In light of that, the Court reasoned, the District performed its service not “in its capacity as the owner of the lands” on which its wells are located, but “in its capacity as an extractor of groundwater from stores that are managed for the benefit of the public.” (emphasis added).  Given that relationship, the pumping charges were not an incident of property ownership under Proposition 218 and were therefore outside the scope of Article XIII D. 

Groundwater Charges Levied Must Bear a Reasonable Relationship To Benefits Received by Payors

Certain charges are exempt from the definition of a tax under Article XIII C—these include property-related fees adopted in compliance with Article XIII D and certain payments for government-provided privileges or benefits.  In the case of the latter, the charges must be “no more than necessary to cover the reasonable costs of the governmental activity,” and are subject to the requirement that “the manner in which those costs are allocated to a payor bear a fair or reasonable relationship to the payor’s burdens on, or benefits received from, the governmental activity.” (Cal. Const., art. XIII C, § 1, subd. (e).)

While not disputing the reasonableness of the District’s aggregate costs for funding its groundwater management programs, the City argued that nonagricultural users like the City bore a disproportionate share of the fiscal burden of supporting the District’s activities, in violation of Article XIII C.  As to this question, the case was remanded back to the lower court for a determination of whether the manner in which the District had allocated costs bore a fair or reasonable relationship to the payor’s burdens on, or benefits received from, the governmental activity. (See Cal. Const., art. XIII C, § 1, subd. (e).)

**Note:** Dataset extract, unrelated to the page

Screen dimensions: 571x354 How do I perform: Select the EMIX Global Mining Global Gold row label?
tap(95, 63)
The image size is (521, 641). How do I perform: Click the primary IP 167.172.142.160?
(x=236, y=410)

Sifting Through the Questions, Identifying Solutions, and Planning for the Future

Agencies statewide have anticipated the City of San Buenaventura decision as an answer to long-held uncertainties regarding water agency fee levies.  Unfortunately, Monday’s decision leaves many of these questions unanswered.

The Court offered no opinion as to whether it would consider groundwater pumping charges imposed by local agencies to fund the costs of groundwater management under SGMA to be analogous to the fees endorsed as non-property related levies here.  (See Water Code § 10730.2).  As to that pressing concern, the Court merely offered in a footnote that it was “unclear…whether the Legislature intended to express any judgment on the interpretive question before us, as opposed to, for example, signaling its agreement…that groundwater charges are exempt from Article XIII D’s voter approval requirement as charges for water service.” We expect those questions to be the source of future litigation as agencies work across the state to implement and fund groundwater sustainability plans under SGMA.

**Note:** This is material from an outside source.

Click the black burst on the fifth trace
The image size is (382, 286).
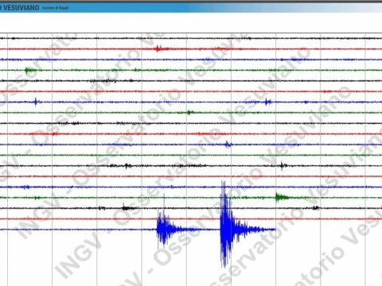103,80
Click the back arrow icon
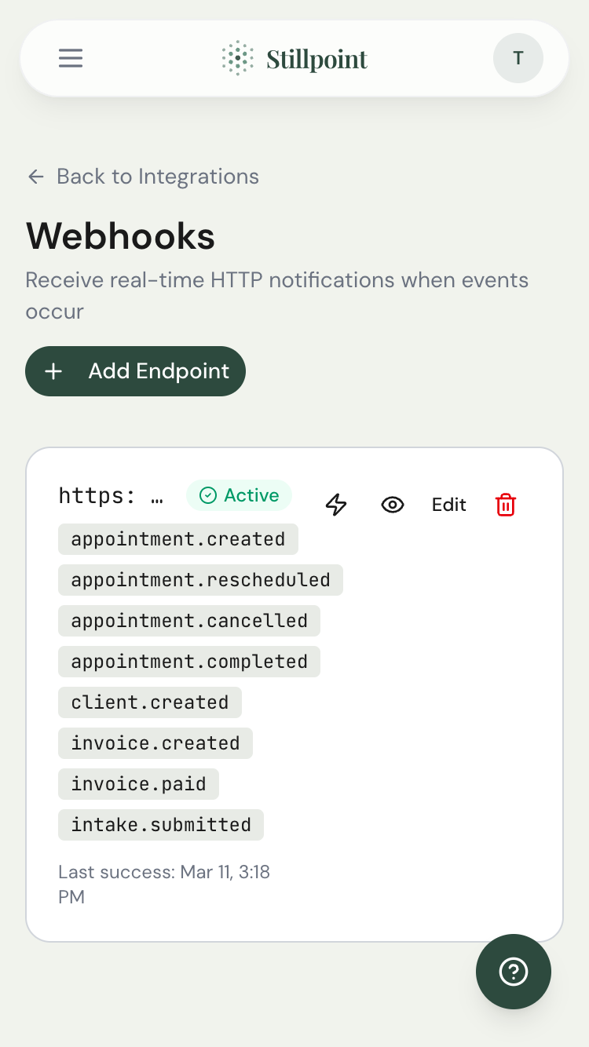Viewport: 589px width, 1047px height. point(36,177)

Likewise, the Court also expressly refrained from offering an opinion as to whether the District’s practice of charging a uniform fee across an area because of the infeasibility of allocating costs on a parcel-by-parcel basis complies with Proposition 218’s proportionality requirements.  The Court was cautious in stipulating that fees need not be directly tied to the particular cost as to any one individual user, nor did it rule out the possibility that a government agency might have a reasonable basis for charging higher fees to some payors than to others. Of particular note, the Court did not address whether Water Code section 75594’s proscribed three-to-one ratio for non-agricultural usage fees versus agricultural usage fees was unconstitutional on its face (though a concurring opinion suggested that this was the result).  These questions, too, will be the source of continued debate.  

Our public agency attorneys are watching this issue closely and will offer thoughts and guidance in future alerts as the law on this issue continues to evolve.